この特性が、ジェミニゴーレム狩りの最大のポイント。
完璧にタイミングを合わせて攻撃し続けることさえできれば、昔、彼が相棒としたように、二人でジェミニゴーレムを打倒することすら不可能ではない。まあ、あれも何度も挑戦と失敗を繰り返しての難行だったのだが。
「けど、攻撃のタイミングを秒単位で合わせるとか、めちゃくちゃ難しくないっす? チカちーそんな練習してねーっすよ?」
「ま、完璧に合わせるのは即興パーティじゃ無理な話さ。だから、片方が総攻撃を始めたと思ったら、こちらもラッシュのタイミングをだいたい合わせればいい。そうすりゃ、攻撃の何割かは、互いにタイミングが合う。ロスはあっても、その程度を狙うのが限界さあ」
初めて共闘するようなメンバーで、そんなピンポイントのタイミングでの連携はできない。その亜倶弐の発言は正しい。
だから。おそらくは、紫陽花は敢えてこのエネミーを今、呼び出したのだと、MAJIDEは確信した。
「それじゃあ、戦ろうか野郎ども!」
〈黒剣〉の姉貴分の言葉に弾かれるように、八人が動き出す。
鋼暴丸とえふりが真っ先に飛び出し、黒と白、それぞれのジェミニゴーレムの前で挑発を行う。注意を盾役の二人へと向けたゴーレムはそれぞれが、胸部から黒白の輝きを射出して応戦した。

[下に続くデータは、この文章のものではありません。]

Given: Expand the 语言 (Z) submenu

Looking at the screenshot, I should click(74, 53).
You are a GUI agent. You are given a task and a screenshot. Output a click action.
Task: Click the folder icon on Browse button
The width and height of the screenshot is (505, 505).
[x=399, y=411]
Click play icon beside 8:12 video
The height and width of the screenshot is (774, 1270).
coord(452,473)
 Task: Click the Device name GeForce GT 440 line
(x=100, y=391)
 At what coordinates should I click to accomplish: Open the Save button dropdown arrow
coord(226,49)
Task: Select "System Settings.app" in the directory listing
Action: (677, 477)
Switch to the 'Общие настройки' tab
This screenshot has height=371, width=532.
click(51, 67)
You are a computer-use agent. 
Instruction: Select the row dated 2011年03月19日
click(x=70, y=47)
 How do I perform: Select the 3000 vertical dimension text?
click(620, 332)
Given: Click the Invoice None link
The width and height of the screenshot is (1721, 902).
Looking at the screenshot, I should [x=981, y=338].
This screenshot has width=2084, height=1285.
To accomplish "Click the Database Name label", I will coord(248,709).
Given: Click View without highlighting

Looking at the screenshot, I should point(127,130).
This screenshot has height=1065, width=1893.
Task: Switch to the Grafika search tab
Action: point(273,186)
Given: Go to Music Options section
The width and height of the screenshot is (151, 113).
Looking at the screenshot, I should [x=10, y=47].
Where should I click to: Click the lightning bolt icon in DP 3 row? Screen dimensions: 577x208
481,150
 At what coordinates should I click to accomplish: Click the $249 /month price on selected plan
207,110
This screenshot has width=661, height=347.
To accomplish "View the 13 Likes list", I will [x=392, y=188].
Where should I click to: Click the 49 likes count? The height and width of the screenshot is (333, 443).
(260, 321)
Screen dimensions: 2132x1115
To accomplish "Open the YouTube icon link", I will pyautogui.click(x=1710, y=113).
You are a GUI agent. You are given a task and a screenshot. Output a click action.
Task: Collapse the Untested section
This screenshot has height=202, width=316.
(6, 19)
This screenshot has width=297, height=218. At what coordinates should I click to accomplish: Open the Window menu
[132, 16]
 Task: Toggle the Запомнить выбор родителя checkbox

それを分厚い鎧で真正面から受け止める鋼暴丸と、軽やかに移動特技でかいくぐるえふり。
さすがに天下の〈黒剣騎士団〉のメンバー、手慣れた出だしだった。
「ぬるい! ぬるいぞぉぉぉ!」
「ン程度ォ! しゃべェっての!」
〈エルダー・テイル〉の戦闘で乱戦になりがちなのは、戦闘開始直後。エネミーからのヘイトが不安定で、装甲の薄い攻撃役へと攻撃が向きやすい。それを防ぐには、戦士職が思い切りよく序盤に敵に身を晒す必要がある。その点で、鋼暴丸とえふりの動きは、見本のような果断さだった。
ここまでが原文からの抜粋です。